The term “data scientist” has only been around for a few years: Apparently, it was coined in 2008 by either D.J. Patil or Jeff Hammerbacher - the then respective leads of data and analytics at LinkedIn and Facebook. Since then, data scientists have swiftly won in influence.
Only four years later, the Harvard Business Review called data science the sexiest job of the 21st century. A recent report by IBM (The Quant Crunch) now predicts that the demand of data science skills in the US will grow by 28% by 2020.
But despite the growing need for data scientists, there is no direct path to follow to become one. It is also not that easy to understand what exactly they do in different companies. What is the difference between business intelligence, data analysis and data science, for example? What is the unique contribution of a data science team in a company? What do companies look for when hiring data scientists?

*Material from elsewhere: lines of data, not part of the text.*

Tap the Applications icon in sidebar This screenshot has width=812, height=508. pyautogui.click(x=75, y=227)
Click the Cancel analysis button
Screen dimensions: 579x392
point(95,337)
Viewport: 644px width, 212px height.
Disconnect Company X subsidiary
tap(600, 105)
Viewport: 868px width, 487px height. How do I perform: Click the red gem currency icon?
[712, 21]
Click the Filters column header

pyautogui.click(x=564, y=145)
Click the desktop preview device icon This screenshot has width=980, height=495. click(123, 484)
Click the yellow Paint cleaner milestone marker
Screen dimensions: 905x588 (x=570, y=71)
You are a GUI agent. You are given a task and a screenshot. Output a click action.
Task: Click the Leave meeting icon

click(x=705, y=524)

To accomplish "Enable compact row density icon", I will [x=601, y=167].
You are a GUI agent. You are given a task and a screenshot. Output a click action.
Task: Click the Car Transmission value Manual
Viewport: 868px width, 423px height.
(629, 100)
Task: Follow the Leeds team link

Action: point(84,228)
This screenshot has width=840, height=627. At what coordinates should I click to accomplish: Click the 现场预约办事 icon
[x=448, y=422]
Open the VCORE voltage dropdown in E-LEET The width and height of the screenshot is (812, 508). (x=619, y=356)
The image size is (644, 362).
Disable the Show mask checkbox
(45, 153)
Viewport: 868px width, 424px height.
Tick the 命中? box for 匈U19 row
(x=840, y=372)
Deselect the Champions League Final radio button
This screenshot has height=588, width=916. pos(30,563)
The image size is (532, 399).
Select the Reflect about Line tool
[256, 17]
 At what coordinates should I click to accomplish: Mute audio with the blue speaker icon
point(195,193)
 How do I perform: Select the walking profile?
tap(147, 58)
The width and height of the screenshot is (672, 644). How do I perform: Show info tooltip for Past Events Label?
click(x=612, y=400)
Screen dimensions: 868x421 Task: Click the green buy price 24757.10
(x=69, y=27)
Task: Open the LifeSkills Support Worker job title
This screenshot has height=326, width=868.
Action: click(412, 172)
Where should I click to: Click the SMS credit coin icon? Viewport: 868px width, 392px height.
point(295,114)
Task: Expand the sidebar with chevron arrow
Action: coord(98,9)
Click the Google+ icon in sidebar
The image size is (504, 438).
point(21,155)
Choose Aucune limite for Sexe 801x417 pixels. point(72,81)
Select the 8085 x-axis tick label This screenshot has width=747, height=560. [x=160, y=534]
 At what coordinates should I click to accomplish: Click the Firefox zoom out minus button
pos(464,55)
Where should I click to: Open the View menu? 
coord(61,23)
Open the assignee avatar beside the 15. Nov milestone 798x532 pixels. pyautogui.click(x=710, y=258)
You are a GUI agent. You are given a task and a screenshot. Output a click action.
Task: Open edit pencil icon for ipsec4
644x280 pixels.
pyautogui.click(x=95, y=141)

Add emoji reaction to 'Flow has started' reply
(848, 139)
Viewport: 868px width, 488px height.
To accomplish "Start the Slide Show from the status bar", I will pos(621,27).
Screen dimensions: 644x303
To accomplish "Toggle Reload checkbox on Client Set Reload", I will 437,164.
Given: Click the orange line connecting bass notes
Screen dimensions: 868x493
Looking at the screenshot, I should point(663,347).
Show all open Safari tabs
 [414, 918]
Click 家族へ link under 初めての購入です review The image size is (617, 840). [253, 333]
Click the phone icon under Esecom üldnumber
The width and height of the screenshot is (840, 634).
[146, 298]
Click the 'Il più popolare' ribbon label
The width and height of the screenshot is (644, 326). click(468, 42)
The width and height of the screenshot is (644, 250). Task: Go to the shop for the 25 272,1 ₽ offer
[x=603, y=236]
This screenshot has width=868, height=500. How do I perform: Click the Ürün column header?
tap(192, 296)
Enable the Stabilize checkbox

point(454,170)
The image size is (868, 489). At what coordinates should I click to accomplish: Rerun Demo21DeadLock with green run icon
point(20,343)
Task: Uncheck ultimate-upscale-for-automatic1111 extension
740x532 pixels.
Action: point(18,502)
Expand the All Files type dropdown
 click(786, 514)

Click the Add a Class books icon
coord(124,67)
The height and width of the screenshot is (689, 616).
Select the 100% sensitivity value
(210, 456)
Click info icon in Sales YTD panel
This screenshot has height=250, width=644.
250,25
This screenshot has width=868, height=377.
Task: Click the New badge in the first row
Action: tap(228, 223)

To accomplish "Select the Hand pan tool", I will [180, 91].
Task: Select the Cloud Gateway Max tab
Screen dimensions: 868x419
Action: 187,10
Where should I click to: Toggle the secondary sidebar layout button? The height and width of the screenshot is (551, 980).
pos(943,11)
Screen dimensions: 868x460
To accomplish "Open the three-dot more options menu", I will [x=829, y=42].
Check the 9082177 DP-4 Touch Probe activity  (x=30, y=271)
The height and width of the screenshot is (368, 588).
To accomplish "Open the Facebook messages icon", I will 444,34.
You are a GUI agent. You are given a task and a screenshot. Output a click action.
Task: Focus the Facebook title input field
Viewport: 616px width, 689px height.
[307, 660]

To answer these questions, we talked to Jaco du Toit - an accidental data scientist who was introduced to machine learning while pursuing his Master’s Degree in Computer Science. Earlier this year, he joined Curately as Lead Data Scientist and is also busy with a PhD focused on Probabilistic Graphical Models.
In addition, data scientists from takealot.com (Luyolo Magangane and Michel Halmes), Zoona (Morne van der Westhuizen) and JUMO (Paul Kotze and Liam Furman) contributed to this article by giving an in-depth explanation of the work they do at these companies.
The need for data scientists
A data scientist’s role falls somewhere between that of a developer and that of a statistician. A definition by Josh Wills, Director of Data Engineering at Slack, encapsulates this and has become well-known. He describes a data scientist as a “person who is better at statistics than any software engineer and better at software engineering than any statistician”.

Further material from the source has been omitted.